Bu çalışmamızda özellikle kişiliğimiz/şahsiyetimiz, huy, karakter ve mizâcımızı oluşturan ahlâkı detaylı olarak ele almaya çalıştık. Özellikle şu sorulara cevaplar aradık: Ahlâk nedir? Ahlâkın kaynağı nedir? Beşer aklı ve vicdânı, vahiy güneşi olmaksızın ahlâkî değerleri bulabilir mi? Semâvî kitaplar/Kur'ân, peygamberler, imân esasları ve İslâm şartları ahlâkın güzelleşmesi ve yüksek ahlâk normlarının teşekkülüne nasıl kaynaklık ettiler? Ahlâkın kaderimiz ve hür irademizle ilişkili mi? Hangi davranış biçimi ahlâkîdir, hangileri ahlâk dışıdır? Ahlak, doğuştan içimize yerleştirilmiş olgu mudur? Yâni, ahlâkımız da kaderle tayin mi edilmiştir; yoksa sonradan mı kazanırız?

Ahlâk, çevremizle ilgili münâsebetleri kaidelere bağlayıp düzenlediğine ve hayatın bütününü kapladığına göre, başta anne-babamıza, kardeşlerimize, akrabalarımıza, toplumumuza, insanlığa, hayvanlara ve hatta çevremize (eşyaya) karşı yaklaşım biçimimiz nasıl olmalıdır?
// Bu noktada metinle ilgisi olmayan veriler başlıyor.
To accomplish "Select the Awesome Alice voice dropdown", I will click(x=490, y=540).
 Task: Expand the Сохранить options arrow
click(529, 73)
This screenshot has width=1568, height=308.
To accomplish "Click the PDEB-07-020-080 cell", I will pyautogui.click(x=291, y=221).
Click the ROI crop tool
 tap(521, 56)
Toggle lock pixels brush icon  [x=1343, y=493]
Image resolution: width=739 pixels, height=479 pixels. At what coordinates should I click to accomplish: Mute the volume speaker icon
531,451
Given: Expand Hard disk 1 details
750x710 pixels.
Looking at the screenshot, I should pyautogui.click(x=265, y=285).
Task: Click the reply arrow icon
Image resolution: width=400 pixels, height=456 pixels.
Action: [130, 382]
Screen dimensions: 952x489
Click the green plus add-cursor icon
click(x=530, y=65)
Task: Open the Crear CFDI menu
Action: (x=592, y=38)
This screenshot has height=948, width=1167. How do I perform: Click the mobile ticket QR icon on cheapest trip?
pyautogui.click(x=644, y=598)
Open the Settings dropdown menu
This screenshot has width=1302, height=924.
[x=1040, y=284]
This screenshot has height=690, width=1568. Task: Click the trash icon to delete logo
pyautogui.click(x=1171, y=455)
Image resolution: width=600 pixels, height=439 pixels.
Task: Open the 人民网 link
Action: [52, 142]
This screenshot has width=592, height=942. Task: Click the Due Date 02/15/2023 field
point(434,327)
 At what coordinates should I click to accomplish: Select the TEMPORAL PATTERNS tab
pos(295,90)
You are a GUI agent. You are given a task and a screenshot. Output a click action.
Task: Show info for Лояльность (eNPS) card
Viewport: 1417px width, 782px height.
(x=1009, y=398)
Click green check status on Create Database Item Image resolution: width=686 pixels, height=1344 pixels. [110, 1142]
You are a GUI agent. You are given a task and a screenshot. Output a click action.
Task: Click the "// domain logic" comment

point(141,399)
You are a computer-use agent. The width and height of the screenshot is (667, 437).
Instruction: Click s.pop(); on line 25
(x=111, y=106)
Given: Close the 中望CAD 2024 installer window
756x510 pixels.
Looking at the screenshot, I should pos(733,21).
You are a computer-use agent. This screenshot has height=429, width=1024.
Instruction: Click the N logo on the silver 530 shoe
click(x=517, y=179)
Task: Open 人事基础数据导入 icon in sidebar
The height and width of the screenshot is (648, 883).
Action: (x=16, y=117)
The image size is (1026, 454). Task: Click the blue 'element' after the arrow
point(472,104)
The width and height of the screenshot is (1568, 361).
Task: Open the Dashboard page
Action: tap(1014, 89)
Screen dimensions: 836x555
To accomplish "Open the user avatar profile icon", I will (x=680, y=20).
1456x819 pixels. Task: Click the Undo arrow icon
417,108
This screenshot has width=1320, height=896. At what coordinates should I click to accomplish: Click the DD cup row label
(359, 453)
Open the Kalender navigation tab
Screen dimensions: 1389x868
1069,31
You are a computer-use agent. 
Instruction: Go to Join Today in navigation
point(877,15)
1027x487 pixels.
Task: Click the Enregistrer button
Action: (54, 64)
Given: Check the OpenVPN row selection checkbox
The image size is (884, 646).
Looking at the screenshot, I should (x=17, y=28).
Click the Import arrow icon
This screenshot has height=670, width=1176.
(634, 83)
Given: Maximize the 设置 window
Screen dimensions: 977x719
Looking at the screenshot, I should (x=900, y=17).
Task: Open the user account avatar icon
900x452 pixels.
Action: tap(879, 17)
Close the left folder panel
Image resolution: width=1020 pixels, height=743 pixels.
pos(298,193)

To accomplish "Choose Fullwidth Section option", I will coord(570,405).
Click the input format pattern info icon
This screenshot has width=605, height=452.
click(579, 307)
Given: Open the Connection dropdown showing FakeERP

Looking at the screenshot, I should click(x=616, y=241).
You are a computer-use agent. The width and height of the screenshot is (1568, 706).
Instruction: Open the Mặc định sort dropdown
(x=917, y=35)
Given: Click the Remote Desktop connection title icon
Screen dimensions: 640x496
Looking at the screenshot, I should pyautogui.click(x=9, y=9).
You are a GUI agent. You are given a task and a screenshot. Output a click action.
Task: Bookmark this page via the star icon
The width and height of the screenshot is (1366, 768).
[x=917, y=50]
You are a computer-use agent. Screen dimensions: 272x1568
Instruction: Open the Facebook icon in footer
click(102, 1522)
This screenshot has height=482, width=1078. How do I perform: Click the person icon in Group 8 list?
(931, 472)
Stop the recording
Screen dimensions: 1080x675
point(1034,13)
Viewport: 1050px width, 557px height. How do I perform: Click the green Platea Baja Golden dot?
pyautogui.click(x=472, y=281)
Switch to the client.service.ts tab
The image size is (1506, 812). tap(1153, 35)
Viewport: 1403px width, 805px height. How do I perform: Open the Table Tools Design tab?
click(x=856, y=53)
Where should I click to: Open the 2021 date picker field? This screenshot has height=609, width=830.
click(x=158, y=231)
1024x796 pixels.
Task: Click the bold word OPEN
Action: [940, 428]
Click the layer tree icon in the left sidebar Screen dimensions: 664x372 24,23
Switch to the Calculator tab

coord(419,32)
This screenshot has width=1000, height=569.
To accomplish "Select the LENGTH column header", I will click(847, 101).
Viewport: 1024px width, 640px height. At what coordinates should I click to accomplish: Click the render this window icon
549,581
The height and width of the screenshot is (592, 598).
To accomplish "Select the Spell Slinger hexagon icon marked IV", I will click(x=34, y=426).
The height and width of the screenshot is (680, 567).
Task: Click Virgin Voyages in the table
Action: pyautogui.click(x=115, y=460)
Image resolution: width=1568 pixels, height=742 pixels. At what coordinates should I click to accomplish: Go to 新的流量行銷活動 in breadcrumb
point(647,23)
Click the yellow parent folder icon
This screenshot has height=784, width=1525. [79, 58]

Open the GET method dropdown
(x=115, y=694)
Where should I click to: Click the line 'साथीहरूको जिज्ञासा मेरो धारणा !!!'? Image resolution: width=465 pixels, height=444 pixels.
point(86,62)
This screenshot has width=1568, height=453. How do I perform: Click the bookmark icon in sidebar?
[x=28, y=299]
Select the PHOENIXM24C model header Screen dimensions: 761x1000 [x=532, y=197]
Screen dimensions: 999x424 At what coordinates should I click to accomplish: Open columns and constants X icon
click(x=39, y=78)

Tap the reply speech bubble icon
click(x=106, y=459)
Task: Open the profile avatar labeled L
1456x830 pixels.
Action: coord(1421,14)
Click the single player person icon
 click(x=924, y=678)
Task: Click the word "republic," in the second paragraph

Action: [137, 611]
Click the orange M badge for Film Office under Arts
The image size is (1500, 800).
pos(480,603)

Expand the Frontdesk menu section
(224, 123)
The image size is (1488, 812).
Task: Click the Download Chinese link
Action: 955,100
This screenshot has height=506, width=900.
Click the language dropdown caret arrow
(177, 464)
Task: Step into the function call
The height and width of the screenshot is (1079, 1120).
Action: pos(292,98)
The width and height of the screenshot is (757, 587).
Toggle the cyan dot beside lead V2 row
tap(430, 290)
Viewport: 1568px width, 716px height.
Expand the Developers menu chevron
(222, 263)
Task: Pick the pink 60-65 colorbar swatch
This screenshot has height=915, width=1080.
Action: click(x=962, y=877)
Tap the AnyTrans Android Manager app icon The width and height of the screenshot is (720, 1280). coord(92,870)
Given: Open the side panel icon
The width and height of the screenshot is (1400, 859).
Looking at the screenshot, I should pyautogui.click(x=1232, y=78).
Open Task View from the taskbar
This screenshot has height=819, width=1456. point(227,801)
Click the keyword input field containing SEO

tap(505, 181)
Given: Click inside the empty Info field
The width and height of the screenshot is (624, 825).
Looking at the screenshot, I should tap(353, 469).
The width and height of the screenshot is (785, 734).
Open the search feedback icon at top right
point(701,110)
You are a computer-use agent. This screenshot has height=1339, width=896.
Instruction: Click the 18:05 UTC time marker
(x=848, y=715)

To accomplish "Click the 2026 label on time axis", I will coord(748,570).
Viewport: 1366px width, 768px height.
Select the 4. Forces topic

Çalışma ahlâkı gibi hayatın sâir safhalarını oluşturan hususlara karşı nasıl bir ahlâk sergilemeliyiz?

I. Bölüm: Ahlâk ve Kaynağı

1- Arapça "Huy" anlamındaki "hulk" kelimesinin çoğulu olan ahlâk; güzel seciye, karakter, kişilik, doğru, iyi, hayırlı, olumlu/pozitif bir davranış biçimidir. Ortak tanımı; nefiste iyice yerleşen melekedir ki, fiil ve davranışlar; fikrî bir zorlama olmaksızın ortaya çıkan hâldir.1

Psiko-fizyolojik davranışlarla ahlâkî davranışları biri birinden ayırmak gerekir. Bir davranış ve hareketin ahlâkî olduğunu gösteren iki unsur vardır:

İyi-kötü gibi bir değer taşıması; irâdî ve kastî olmasıdır.

Meselâ, psiko-biyo-fizyolojik davranışlar ahlâkî değildir. Ahlâkı meleke haline gelmemiş birisinin; kendiliğinden değil; zorlanma veya herhangi bir çıkar hesabıyla korkması, cömertliği, ahlâkî değil; riyâ ve çıkar eseridir.

Ahlâkî davranış; Allah'ın emirlerine itaat, yasaklarından sakınmak; yarattıklarını hoş görüp, şefkatle haklarına riayet etmek ve saygılı olmaktır. Rûhun süsü, davranışlarımızın mayası, iç güzelliğimizin ışığı olan ahlâk, nazarî (teorik) ve pratik/uygulanabilir olmak üzere iki kısma ayrılır. Dolayısıyla ahlâk, mantık gibi bir ilimdir ve aklîdir.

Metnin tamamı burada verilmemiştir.